Church officials said Carol Ferenz made the decision not to accept a transfusion.
"The family called us for comfort and encouragement," said Jonathan Saxon, a church spokesman. "She did not ask us for a blood transfusion."
Saxon said church members accept alternatives to transfusions.
"We all seek high quality medical treatment," Saxon said. "If we refuse one type of treatment, we have alternatives."
But Ferenz apparently lost too much blood, said Fred Kida, a longtime friend and fellow church member.
A decision to turn down a transfusion does not automatically mean it contributed to her death, said Suzanne Russell, coordinator of the Center for Bloodless Medicine and Surgery at Hartford Hospital. Russell noted that some trauma victims receive plenty of blood through transfusions and still die, while others with multiple stab wounds who turned down transfusions have survived.
The Hartford Hospital center uses a combination of alternatives to transfusions, including aggressive steps to stop bleeding, liquid solutions to replace blood loss and medications to speed up the buildup of blood, Russell said.

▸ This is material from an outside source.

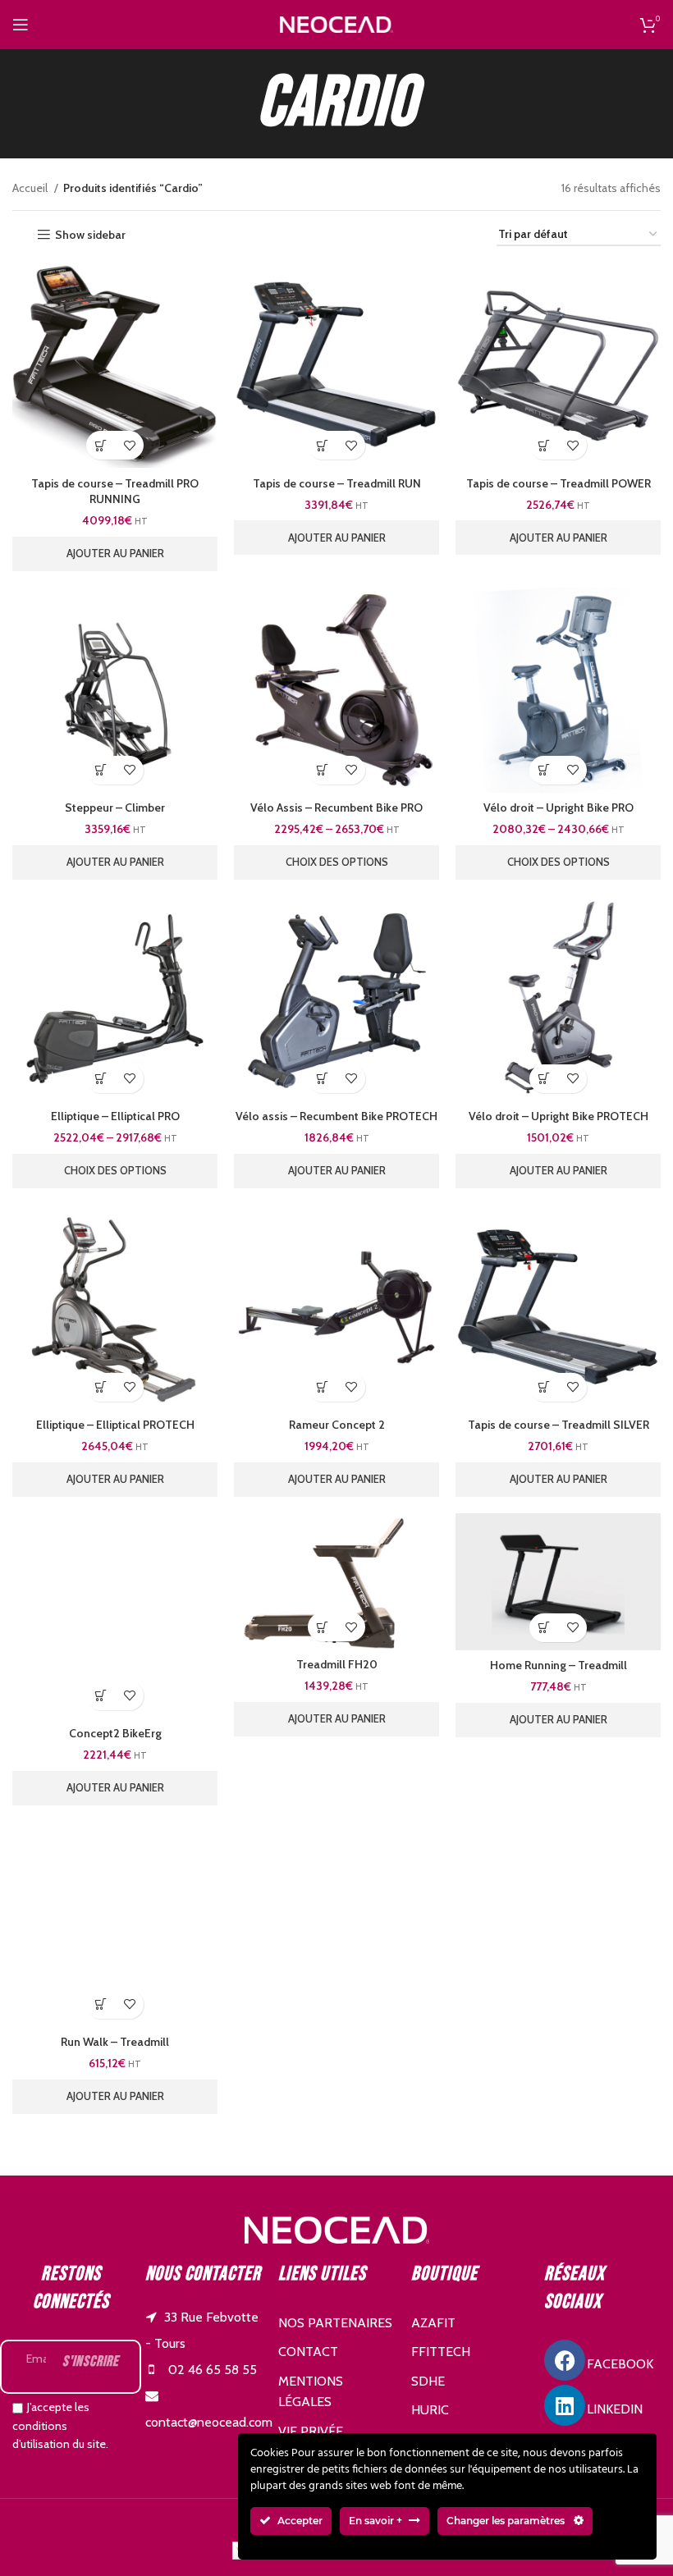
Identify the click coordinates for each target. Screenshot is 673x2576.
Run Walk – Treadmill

"I don't think we can say if this woman had accepted blood she would be alive today," Russell said. "The most important thing, even if it's a life-threatening situation, is to be obedient to God's law as they understand from the Bible."
Ferenz and her husband, a retired mail carrier, were close and enjoyed fishing together, Kida said.
"It's heartbreaking to see him," Kida said. "He misses her."
In addition to caring for her son, Carol Ferenz looked after for her elderly mother, visiting her daily, Kida said. He described her as remarkably upbeat.
"She never complained. She always had a smile on her face and had nice things to say," Kida said. "Everybody loved her."
The family lives in a neighborhood of modest homes in this mostly wealthy suburb of New York City. Ferenz was devout, opening her home to others for weekly Bible study discussions, Kida said.
"She loved her God Jehovah," Kida said. "She showed this by her speech, her actions, keeping her integrity to the very end."